■ **Task data**:
________________________

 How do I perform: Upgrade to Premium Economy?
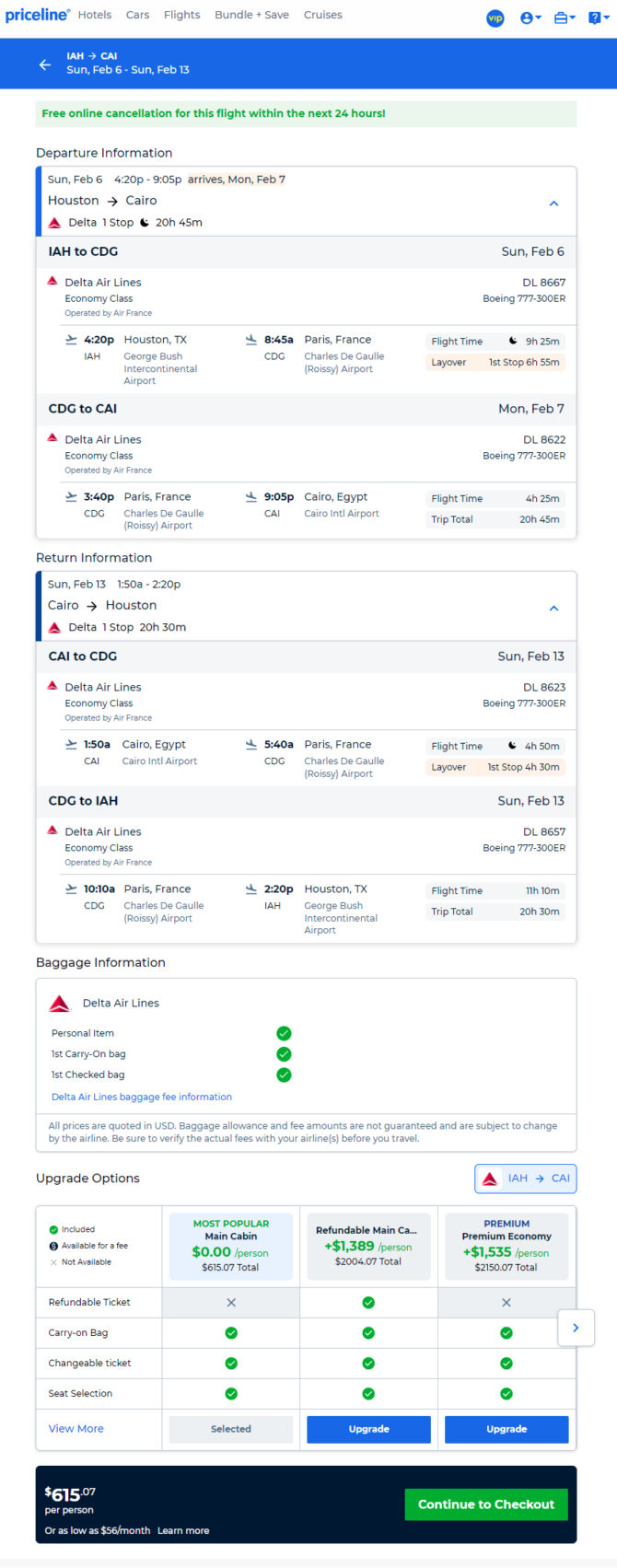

________________________

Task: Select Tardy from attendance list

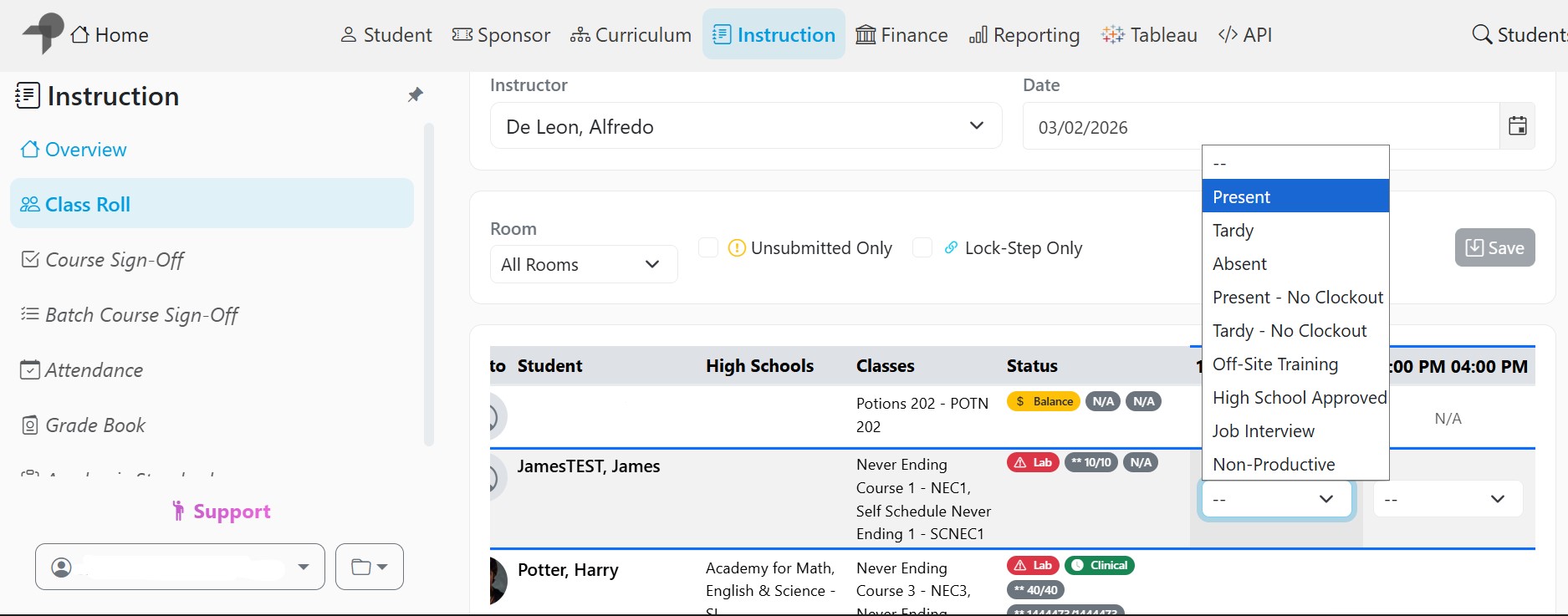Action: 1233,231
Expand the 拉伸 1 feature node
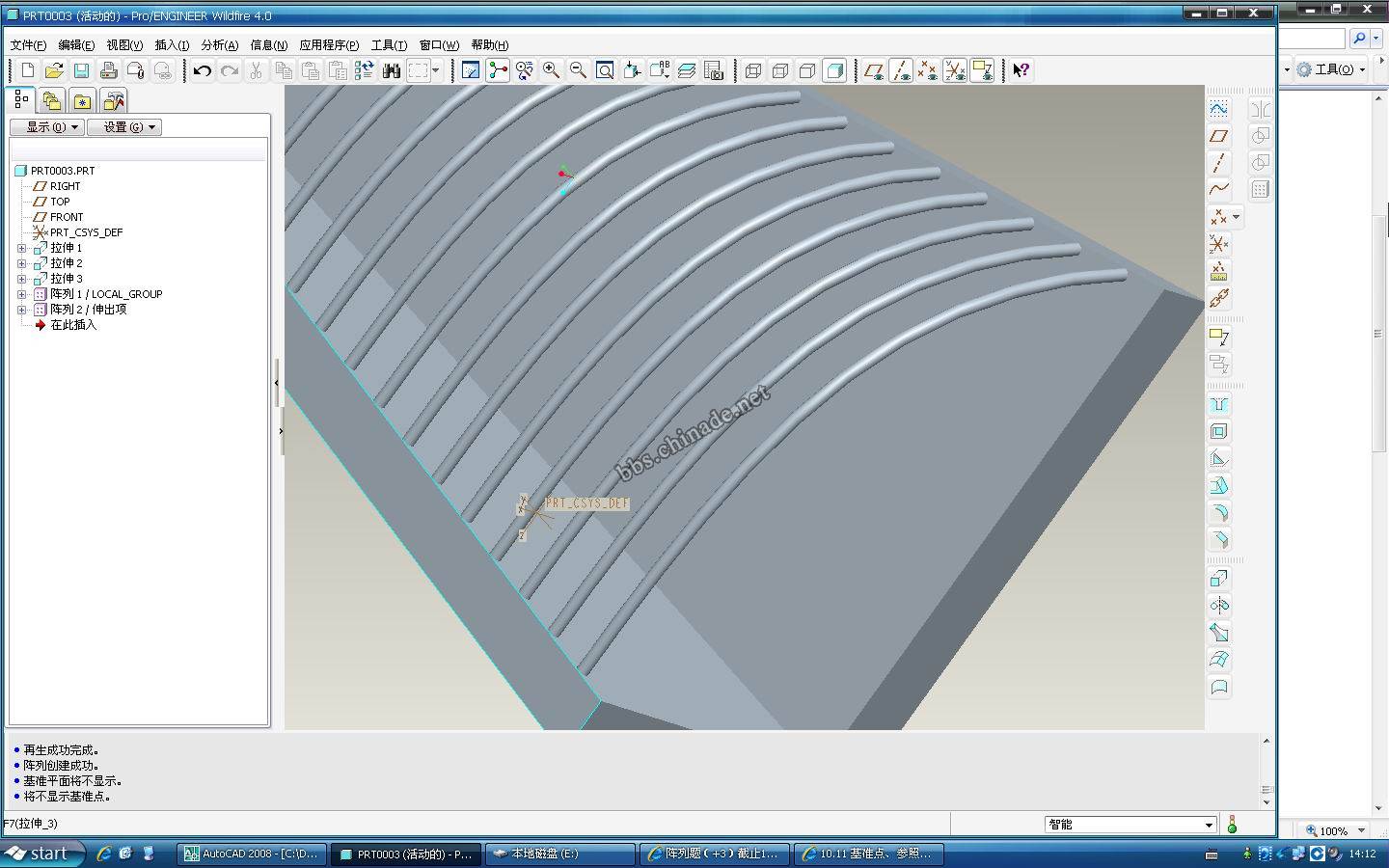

________________________

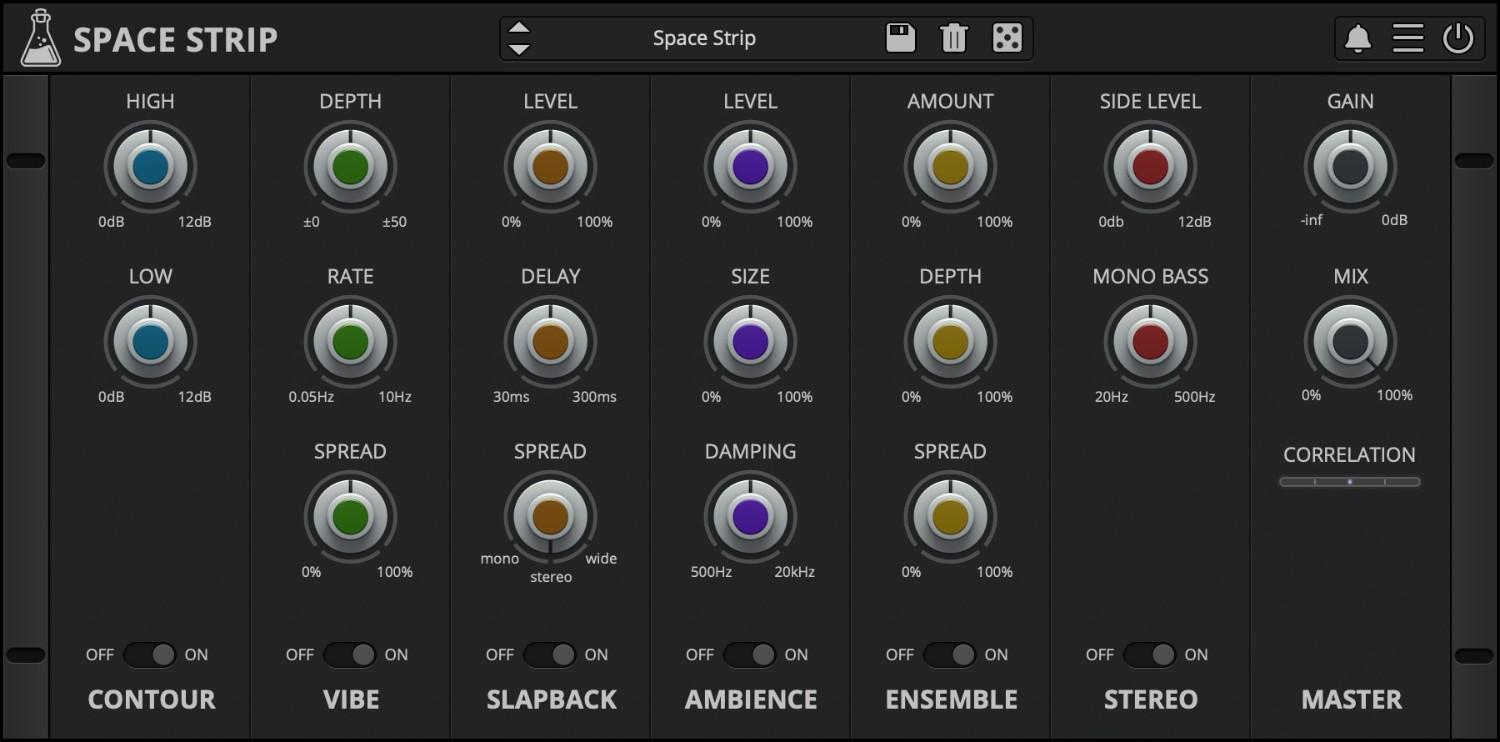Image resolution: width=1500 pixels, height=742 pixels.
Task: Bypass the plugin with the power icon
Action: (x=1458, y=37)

________________________

■ **To do**:
In the material above, which lines fall between the one holding "Task: Select Tardy from attendance list" and the one holding "Expand the 拉伸 1 feature node", inclusive? Print exactly those, with the pictures left out.

■ **Task output**:
Task: Select Tardy from attendance list

Action: 1233,231
Expand the 拉伸 1 feature node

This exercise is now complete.